= WHAT IS NEEDED =
For each line of the data that includes the word "previous", copy the line.

= EXERCISE MATERIALS =
━━━━━━━━━━━━━━━━━━━━
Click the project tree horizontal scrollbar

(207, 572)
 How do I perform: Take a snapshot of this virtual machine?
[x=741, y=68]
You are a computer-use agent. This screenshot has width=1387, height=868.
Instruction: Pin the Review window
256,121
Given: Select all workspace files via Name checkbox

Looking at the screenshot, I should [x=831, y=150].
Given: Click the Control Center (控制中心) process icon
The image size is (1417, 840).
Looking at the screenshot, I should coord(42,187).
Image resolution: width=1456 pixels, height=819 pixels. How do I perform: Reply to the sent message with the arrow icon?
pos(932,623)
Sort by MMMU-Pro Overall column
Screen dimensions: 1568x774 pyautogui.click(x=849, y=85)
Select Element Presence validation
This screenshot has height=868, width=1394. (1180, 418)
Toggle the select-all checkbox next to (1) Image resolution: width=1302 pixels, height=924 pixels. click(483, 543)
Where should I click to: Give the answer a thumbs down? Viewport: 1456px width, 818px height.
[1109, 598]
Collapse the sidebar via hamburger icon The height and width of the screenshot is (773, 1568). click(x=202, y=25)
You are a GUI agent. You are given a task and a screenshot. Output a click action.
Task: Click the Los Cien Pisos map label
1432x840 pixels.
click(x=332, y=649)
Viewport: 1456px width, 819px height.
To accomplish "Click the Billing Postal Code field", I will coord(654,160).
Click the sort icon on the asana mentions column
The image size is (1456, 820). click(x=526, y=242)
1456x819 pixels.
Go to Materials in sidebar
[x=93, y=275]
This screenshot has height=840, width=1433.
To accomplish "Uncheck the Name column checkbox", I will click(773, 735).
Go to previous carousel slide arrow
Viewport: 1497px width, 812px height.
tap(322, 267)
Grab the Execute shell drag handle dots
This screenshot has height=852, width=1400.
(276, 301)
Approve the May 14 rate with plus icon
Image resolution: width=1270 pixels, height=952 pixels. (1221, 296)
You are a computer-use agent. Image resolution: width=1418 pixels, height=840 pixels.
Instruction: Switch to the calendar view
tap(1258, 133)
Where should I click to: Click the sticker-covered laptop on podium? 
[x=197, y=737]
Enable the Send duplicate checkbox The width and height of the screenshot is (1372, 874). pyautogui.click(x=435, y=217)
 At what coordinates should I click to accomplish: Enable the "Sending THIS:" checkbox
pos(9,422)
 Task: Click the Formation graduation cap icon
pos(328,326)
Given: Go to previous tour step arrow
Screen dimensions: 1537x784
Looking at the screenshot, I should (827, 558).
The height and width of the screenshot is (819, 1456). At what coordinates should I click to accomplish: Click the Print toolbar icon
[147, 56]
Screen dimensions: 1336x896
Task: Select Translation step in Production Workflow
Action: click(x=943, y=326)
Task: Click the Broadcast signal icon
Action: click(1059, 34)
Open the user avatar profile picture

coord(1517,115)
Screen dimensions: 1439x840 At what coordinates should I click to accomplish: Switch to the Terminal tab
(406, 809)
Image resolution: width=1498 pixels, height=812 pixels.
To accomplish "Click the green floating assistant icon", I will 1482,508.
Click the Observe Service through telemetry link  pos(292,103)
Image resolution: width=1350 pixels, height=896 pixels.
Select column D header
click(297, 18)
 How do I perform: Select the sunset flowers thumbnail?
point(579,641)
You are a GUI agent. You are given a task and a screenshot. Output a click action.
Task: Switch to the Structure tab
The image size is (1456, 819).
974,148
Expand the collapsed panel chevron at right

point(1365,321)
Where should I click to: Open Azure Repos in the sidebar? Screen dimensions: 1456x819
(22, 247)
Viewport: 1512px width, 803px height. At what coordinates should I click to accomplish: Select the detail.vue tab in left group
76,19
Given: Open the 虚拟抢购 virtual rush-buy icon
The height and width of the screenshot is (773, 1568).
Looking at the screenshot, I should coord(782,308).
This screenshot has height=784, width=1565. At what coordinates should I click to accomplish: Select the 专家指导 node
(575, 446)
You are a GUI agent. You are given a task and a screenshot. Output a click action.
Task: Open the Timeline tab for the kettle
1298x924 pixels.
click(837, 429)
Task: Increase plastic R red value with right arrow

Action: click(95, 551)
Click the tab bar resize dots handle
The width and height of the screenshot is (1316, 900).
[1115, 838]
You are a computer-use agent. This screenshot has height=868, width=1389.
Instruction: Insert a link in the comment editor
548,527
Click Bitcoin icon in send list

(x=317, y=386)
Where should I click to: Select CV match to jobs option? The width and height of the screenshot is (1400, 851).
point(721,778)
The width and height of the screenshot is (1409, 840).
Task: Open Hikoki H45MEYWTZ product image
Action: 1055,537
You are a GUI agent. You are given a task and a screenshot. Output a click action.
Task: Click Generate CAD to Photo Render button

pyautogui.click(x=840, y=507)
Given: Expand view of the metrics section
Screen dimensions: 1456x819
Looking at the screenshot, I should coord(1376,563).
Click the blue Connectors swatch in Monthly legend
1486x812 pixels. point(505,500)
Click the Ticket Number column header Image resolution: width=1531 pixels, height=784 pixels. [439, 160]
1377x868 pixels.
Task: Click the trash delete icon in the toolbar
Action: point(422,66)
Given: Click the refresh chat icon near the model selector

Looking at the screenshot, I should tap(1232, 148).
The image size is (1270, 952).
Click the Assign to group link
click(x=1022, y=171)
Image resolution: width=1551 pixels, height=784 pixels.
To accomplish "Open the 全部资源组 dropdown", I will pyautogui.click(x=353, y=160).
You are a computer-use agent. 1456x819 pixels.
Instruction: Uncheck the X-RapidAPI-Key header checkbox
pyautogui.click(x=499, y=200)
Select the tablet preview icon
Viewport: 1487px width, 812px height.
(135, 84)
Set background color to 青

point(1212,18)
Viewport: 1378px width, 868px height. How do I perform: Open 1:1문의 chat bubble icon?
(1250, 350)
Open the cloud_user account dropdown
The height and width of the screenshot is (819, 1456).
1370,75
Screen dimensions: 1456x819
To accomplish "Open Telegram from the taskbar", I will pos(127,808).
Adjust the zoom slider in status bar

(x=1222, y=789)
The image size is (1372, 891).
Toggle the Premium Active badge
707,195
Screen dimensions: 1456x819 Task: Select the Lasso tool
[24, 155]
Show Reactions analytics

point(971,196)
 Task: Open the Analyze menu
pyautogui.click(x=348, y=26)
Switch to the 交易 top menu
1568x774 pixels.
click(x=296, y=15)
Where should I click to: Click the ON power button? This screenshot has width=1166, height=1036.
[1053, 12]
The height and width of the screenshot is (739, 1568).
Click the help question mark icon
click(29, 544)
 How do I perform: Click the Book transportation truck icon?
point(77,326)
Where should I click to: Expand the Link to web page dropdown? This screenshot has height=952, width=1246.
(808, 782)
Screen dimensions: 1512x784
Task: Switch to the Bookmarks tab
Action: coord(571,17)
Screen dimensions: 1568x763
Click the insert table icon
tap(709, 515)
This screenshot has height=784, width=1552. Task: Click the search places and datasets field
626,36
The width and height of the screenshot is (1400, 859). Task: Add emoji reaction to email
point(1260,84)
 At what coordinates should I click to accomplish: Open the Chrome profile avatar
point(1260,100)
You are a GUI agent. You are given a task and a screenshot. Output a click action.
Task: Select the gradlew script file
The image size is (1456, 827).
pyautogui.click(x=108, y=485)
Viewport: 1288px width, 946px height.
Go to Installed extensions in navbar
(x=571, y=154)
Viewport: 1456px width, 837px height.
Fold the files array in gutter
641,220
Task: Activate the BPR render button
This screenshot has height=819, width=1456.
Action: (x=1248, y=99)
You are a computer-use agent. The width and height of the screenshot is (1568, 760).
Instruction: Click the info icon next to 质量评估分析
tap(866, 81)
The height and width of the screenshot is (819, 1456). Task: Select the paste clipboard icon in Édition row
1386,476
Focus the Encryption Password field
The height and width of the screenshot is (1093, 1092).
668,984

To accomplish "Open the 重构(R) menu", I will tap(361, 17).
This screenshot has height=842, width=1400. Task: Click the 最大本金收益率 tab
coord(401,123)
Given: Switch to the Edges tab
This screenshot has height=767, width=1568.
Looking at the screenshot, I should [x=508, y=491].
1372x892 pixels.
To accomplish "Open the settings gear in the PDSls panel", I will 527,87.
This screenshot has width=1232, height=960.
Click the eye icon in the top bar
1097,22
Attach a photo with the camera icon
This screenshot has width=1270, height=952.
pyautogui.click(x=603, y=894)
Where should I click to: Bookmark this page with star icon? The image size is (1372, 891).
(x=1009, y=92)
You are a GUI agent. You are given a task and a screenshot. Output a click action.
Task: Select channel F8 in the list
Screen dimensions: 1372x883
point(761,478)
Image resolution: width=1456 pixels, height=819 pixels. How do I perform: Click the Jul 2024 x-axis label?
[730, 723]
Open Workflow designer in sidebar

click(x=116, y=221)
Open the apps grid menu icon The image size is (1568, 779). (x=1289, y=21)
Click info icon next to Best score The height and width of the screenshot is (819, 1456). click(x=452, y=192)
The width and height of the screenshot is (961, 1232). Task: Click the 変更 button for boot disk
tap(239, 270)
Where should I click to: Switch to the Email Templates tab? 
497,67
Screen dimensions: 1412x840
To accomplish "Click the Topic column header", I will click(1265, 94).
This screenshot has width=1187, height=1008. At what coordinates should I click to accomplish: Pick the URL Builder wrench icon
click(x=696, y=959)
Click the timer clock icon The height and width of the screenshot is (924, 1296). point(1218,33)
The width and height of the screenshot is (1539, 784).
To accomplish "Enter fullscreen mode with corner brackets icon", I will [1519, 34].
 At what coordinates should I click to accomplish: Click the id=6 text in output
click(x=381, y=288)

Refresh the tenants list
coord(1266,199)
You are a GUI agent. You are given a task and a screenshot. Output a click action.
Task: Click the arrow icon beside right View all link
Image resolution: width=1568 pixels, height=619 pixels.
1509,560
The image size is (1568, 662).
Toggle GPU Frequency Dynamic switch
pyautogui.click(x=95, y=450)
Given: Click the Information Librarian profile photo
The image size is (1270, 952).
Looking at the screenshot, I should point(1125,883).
━━━━━━━━━━━━━━━━━━━━
= ANSWER SPACE =
Go to previous carousel slide arrow
Given: Go to previous tour step arrow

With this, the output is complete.